Among the many issues facing President-elect Donald Trump as he ascends to the nation’s highest office is world trade, including the complex trade dynamic between the West and Russia, which is still operating under the weight of the 2014 economic sanctions.
European Union foreign ministers met over the weekend to discuss the sanctions, which are up for renewal in January, when Trump will also be inaugurated as president. These sanctions have hit Russia’s economy hard after the West aimed to punish Moscow for its annexation of Crimea and intervention in Ukraine.
In 2015, Russia’s economic growth contracted by 3.7 percent. The International Monetary Fund estimates the world’s largest oil producer will see a further GDP shrinkage of 1.2 percent this year. An International Monetary Fund (IMF) report cited “structural bottlenecks and the impact of sanctions on productivity and investment” that will hurt the country’s recovery, though higher oil prices are providing some relief.

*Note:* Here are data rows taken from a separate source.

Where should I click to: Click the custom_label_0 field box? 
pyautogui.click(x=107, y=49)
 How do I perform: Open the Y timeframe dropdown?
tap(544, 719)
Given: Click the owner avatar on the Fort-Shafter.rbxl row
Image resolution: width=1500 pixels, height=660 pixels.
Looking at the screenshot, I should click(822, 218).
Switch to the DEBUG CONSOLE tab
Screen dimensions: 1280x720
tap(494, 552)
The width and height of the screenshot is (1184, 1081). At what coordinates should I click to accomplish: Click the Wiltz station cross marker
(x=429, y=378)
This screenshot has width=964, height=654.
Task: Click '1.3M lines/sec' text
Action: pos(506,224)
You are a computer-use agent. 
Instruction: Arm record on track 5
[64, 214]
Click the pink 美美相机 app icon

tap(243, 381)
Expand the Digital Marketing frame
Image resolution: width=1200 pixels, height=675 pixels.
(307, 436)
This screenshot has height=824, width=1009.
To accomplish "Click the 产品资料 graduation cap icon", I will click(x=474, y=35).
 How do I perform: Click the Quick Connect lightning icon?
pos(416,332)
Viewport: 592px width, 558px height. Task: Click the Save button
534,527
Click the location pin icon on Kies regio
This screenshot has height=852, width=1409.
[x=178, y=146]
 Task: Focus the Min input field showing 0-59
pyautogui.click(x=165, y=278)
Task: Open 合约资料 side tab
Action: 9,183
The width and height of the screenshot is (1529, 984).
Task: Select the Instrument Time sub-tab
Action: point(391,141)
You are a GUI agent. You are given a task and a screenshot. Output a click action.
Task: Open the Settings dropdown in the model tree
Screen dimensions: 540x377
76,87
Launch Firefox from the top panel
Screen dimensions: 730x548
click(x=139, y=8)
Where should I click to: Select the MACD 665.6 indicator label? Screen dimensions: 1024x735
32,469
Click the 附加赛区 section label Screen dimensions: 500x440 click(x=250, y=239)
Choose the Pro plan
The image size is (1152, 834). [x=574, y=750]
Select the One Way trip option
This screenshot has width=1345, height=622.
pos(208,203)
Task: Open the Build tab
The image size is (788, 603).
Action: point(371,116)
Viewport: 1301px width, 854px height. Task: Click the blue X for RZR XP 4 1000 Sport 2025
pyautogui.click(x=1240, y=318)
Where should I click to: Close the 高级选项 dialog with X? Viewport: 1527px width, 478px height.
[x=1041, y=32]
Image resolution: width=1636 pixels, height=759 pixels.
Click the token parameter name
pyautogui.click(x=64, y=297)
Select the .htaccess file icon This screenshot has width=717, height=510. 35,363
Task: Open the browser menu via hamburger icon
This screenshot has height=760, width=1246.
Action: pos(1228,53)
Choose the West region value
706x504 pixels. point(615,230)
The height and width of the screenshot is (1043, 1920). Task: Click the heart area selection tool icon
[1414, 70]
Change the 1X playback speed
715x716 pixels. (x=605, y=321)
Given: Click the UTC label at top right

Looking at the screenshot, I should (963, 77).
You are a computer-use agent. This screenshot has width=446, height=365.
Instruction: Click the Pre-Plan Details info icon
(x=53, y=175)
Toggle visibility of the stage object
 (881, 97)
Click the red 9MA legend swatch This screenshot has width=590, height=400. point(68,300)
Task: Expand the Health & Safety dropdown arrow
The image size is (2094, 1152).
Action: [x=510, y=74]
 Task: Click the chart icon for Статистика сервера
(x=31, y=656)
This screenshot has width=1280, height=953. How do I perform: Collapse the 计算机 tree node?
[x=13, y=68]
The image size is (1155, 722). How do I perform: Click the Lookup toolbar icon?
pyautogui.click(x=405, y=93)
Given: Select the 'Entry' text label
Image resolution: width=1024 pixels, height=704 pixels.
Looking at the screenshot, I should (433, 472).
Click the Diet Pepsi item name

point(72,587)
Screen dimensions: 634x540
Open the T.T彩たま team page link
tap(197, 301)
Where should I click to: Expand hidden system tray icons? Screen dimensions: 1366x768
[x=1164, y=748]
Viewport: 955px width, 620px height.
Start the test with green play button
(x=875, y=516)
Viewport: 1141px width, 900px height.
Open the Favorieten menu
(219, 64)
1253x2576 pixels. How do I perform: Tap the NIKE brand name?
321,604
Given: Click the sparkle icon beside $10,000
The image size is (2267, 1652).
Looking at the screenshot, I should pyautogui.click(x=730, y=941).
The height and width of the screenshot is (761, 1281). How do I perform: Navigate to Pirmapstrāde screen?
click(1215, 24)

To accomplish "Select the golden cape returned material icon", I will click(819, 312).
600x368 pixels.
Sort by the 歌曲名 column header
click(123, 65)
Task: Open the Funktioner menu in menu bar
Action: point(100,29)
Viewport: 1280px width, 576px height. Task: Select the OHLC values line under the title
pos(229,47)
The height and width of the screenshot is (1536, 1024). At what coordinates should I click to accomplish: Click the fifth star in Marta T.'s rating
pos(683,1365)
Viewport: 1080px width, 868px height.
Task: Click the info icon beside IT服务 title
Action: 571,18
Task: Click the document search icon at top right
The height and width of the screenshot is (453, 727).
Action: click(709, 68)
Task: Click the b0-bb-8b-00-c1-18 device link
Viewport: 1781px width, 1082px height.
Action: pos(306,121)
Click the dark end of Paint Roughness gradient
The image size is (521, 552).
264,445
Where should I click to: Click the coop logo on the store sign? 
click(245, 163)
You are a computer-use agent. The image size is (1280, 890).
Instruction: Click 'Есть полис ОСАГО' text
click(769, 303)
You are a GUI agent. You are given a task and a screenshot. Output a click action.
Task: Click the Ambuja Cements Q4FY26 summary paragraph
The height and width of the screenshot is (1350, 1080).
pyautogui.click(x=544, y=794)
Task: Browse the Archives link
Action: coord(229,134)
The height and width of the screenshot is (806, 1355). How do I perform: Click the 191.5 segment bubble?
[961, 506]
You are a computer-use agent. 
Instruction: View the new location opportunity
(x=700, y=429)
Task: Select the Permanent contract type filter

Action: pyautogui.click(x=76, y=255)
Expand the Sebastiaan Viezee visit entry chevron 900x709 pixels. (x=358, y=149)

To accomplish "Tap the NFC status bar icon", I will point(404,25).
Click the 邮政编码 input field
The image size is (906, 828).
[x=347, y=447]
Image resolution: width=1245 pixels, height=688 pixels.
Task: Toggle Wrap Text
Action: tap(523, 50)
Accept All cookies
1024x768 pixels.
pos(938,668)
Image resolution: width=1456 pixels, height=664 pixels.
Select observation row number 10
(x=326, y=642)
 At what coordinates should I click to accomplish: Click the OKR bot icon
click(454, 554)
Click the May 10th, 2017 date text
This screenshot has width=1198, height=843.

Not surprisingly, Kirill Dmitriev, CEO of the Russian Direct Investment Fund (RDIF), believes sanctions are very negative for business -- “both U.S. business and Russian business.” He added, “They achieved absolutely the opposite result of what they wanted to achieve.” Moscow created the RDIF, a $10 billion dollar fund, in 2011 to attract global investment into Russia.
Dmitriev hopes the sanctions will be lifted, but he expects the Russian economy t0 grow even if they aren’t. However, he said, ending the punitive measures “will be the right thing to do and will create a sense of trust that is needed between Russia and the U.S.”
Russian President Vladimir Putin has said he hopes to build trust and improve relations with the U.S. when president-elect Trump takes over in January. Russia looks forward to “their good personal relationship,” Putin spokesman Dmitry Peskov said in a recent interview with the Associated Press.
Dmitriev is perhaps even more optimistic, positing that a Trump presidency is great for his country and a “huge opportunity” to “reset Russia’s relationship with the U.S.” He added, “Just as the previous one didn’t work, we hope that this one would. And we’re very impressed by President-elect Trump’s position that he wants to have good cooperation with Russia.”
He insisted Russia wants to be a “good partner,” saying “with President-elect Trump, there is a possibility to work jointly between Russia and the U.S. on issues like fighting terrorism and to make sure that our economies continue to grow as we provide access to each other to our markets.”
Dmitriev acknowledged that Russia “doesn’t expect President Trump to give away anything from the U.S. priorities because, of course, every President wants to defend what’s important to his country, but we have lots of joint priorities. Fighting terrorism is one of them. Working together on economic growth is another one. And we believe that those win-win scenarios can be achieved very well by President Putin working closely with President Trump.”
Based on the IMF’s projections, Russia’s economy will return to growth, of a scant 1 percent, in 2017. Dmitriev believes the country has reached a macroeconomic stability and that steadying oil prices will aid the recovery.
In reference to getting foreign companies to invest in Russia, Dmitriev said, “There’s huge opportunities to make very good return in Russia. There’s a partner like the RDIF to invest in Russia with. We believe that’s why lots of our partners are investing with us. We invest quite a bit of money with UAE, Japan with China, with Korea, with lots of other partners.”
The RDIF has also invested in venture companies like the visionary high-speed transportation system Hyperloop One. “We are one of the investors hoping that Hyperloop will transform transportation in the world,” said Dmitriev. “We’d like to invest more in the U.S., and we believe we and our partners will achieve lots of synergy by investing in the U.S.”
Dmitriev argued that RDIF is “quite independent” from the Russian government. “All of our investment decisions are independent, and we invest with our partners, so we need to make a joint investment decision. The government doesn’t tell us what deals to do and what sectors to invest in.”
Lauren Hoenemeyer contributed to this report.